Kota soon found himself standing in front of the fireplace, armed with a broom, a trash can, and a bundle of handkerchiefs. Erin stood by, or at least stood on the stairs and looked down over the banister at him.
“Are you sure about this?” Kota asked.
“Yeah, everyone else is gone, so this is the best time to do it,” Erin replied. “Just get whatever is living in there out, okay?”
“And what are you going to be doing?”
“She’ll be showing me around the inn, of course.”
Erin and Kota turned to look at Miles, who stood a few steps above Erin on the stairs with a fresh, crisp attitude.
“Well, the parts of it that are on the inside, of course,” Miles said. “Why don’t we start at the top and work our way down?”
“Uh, yeah, I guess that will work,” Erin said before she realized what he meant. The attic, the one place in the inn she and Kota hadn’t ventured into yet.
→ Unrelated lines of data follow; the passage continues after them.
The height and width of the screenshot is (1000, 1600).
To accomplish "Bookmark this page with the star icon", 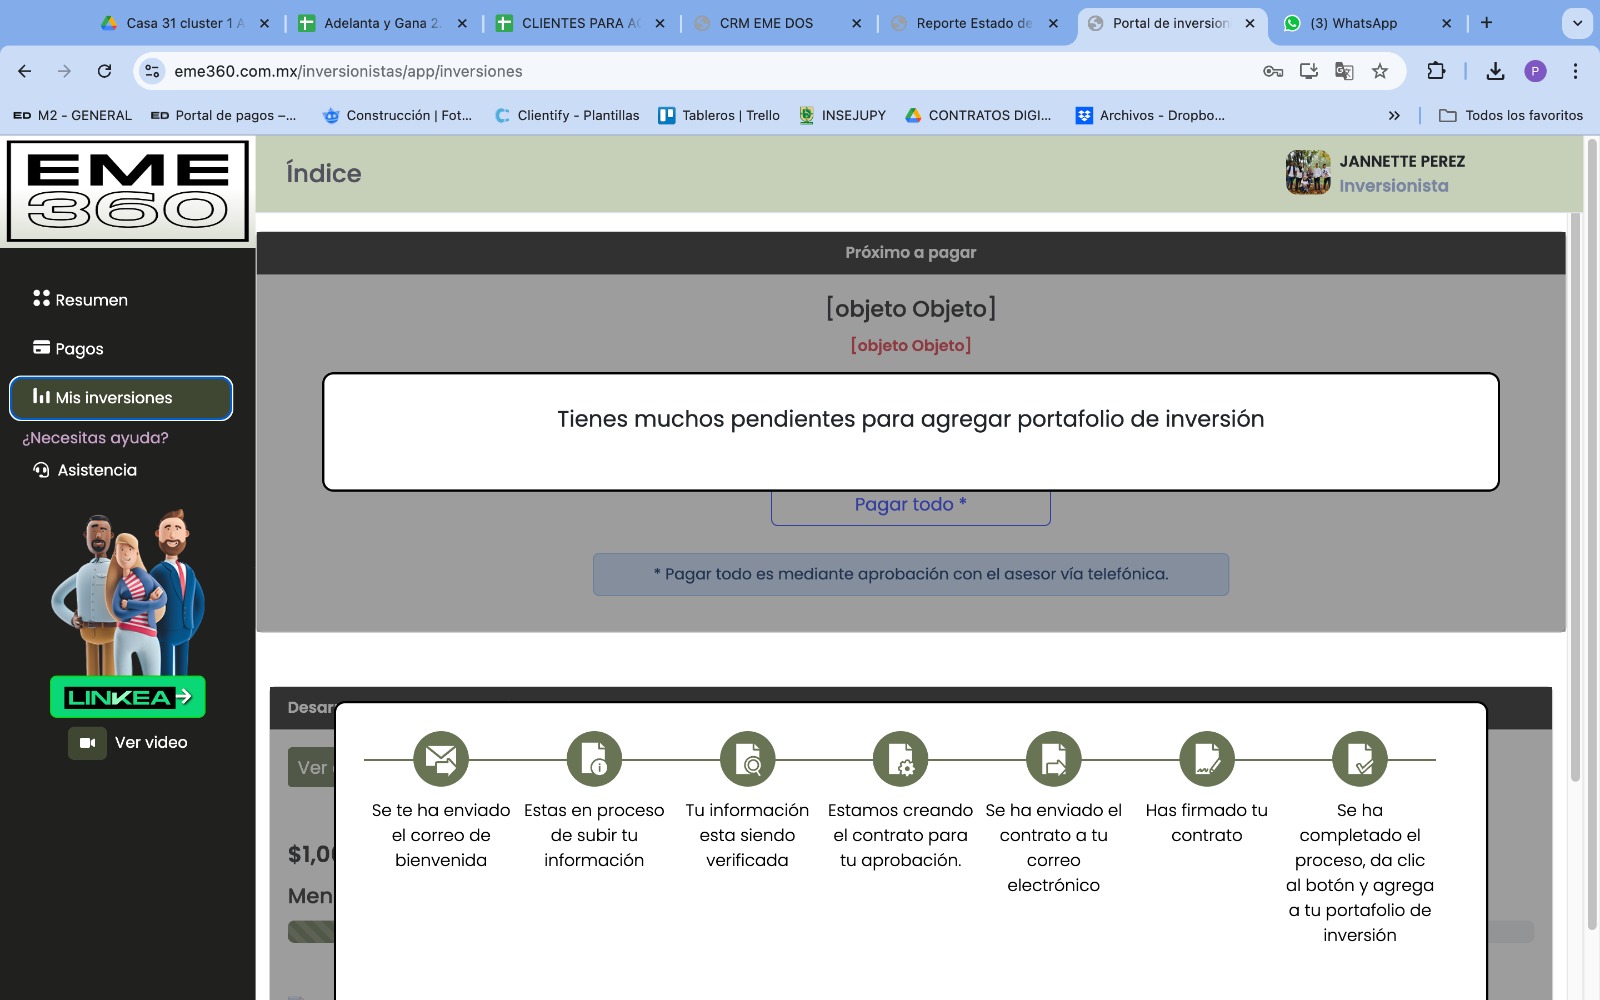I will pyautogui.click(x=1380, y=71).
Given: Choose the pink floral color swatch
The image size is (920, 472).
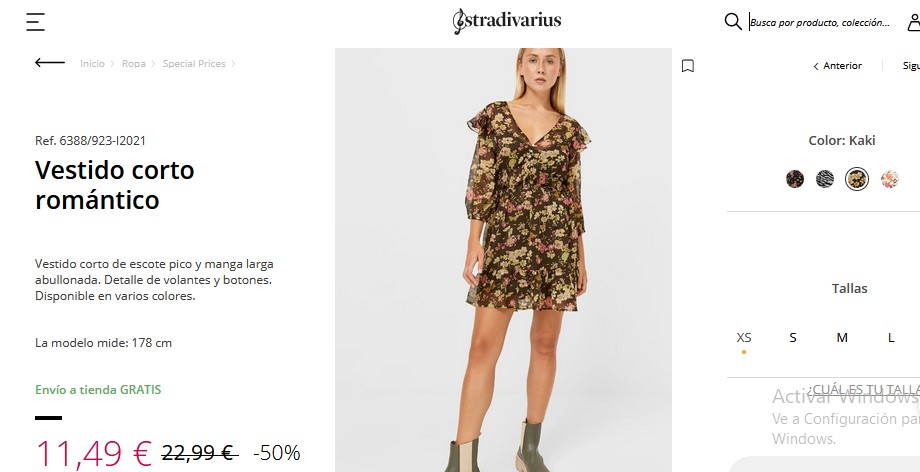Looking at the screenshot, I should pos(889,179).
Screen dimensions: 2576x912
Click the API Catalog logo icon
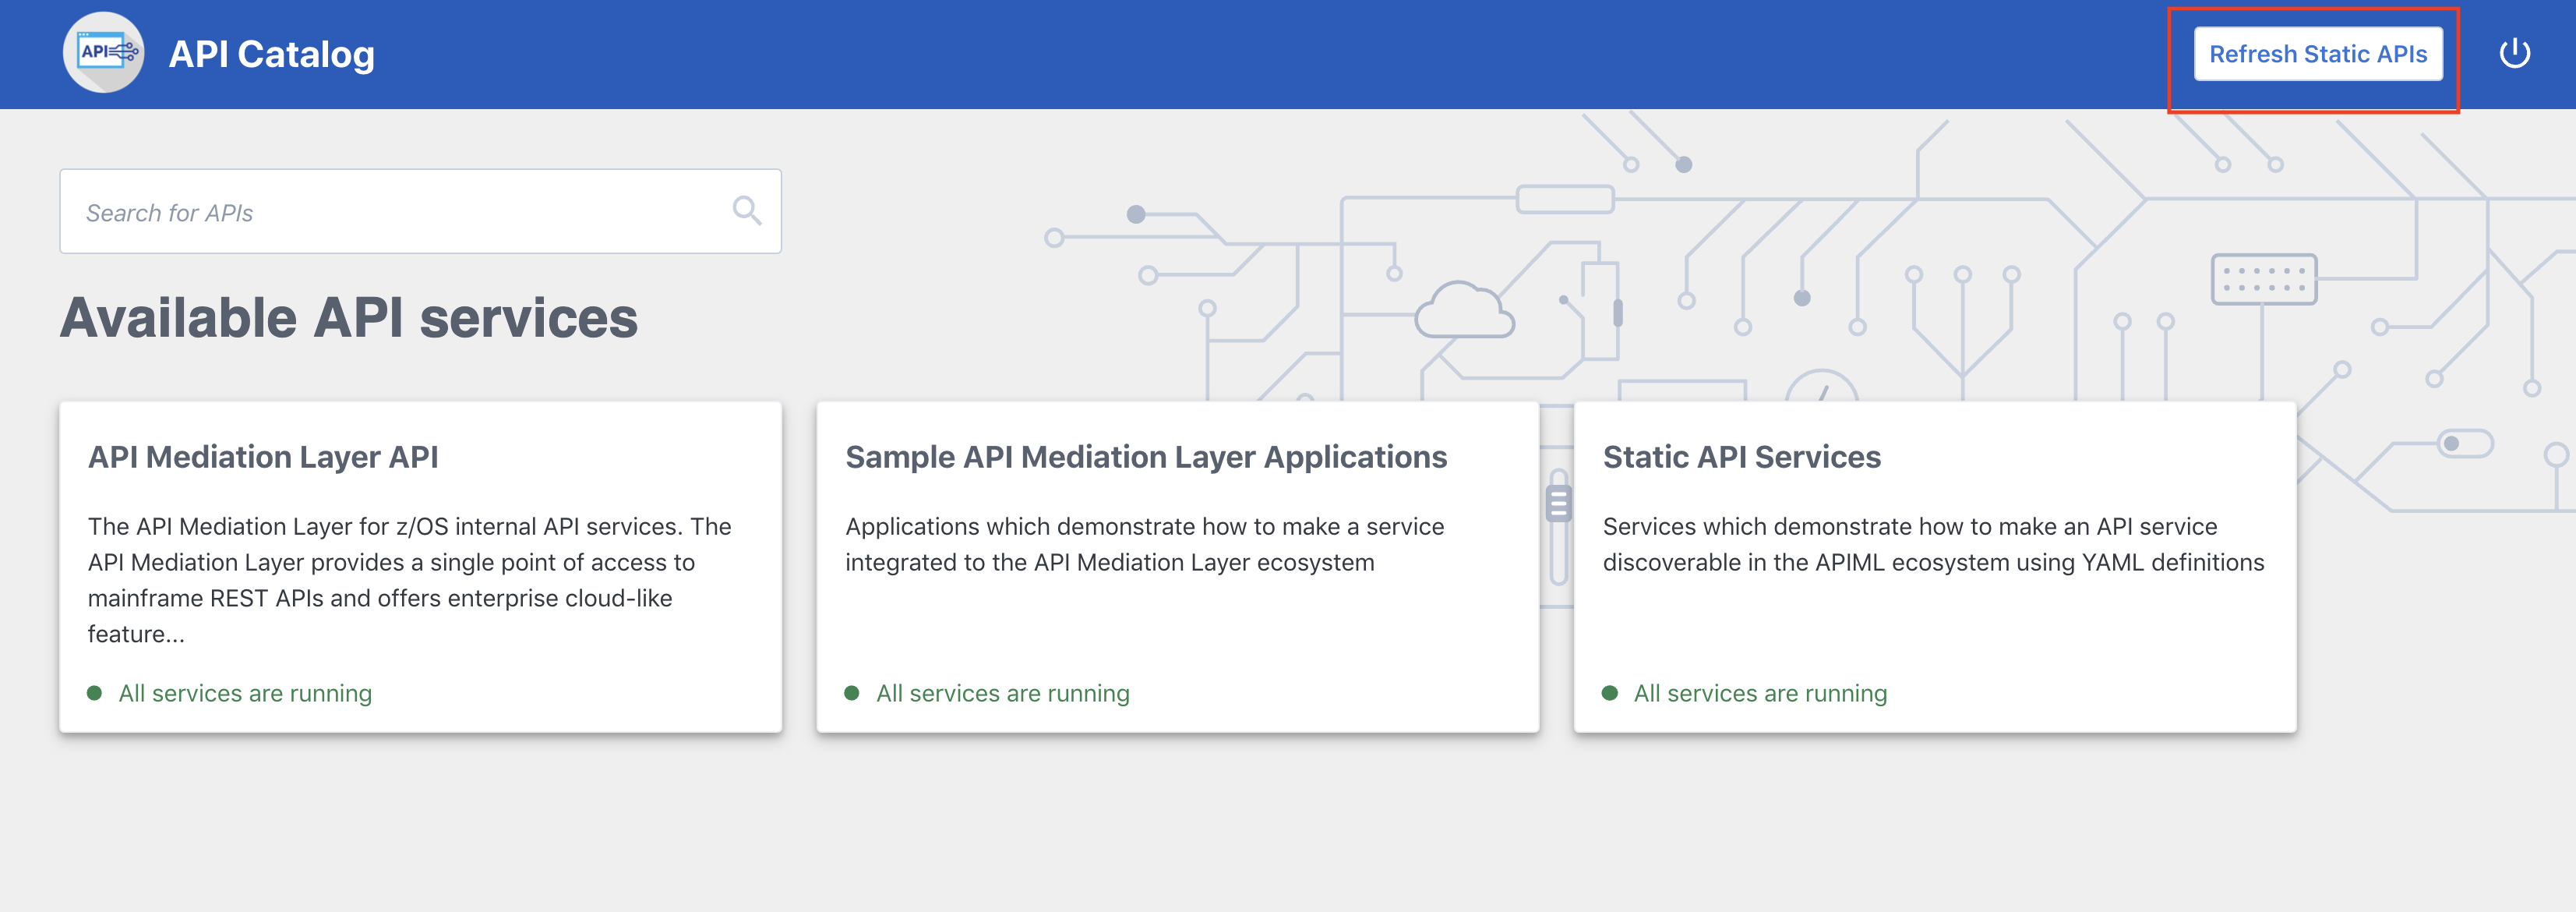104,53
Kota watched them go up the stairs and turned back to the task at hand. He cautiously stuck the broom in, stick first, and froze when he heard a hiss.
Up the stairs and around the bend in the hall to the smaller staircase that led up into the attic, Erin tried to hint to Miles that she had no idea what was up there without using those exact words while she found the key to the door and unlocked it.
The door opened with an ominous creak and a wave of warm air came down, bringing with it a strange smell of neglect, dust, and a vague hint of lemons.
Behind her, Miles said, “Well, this looks promising.”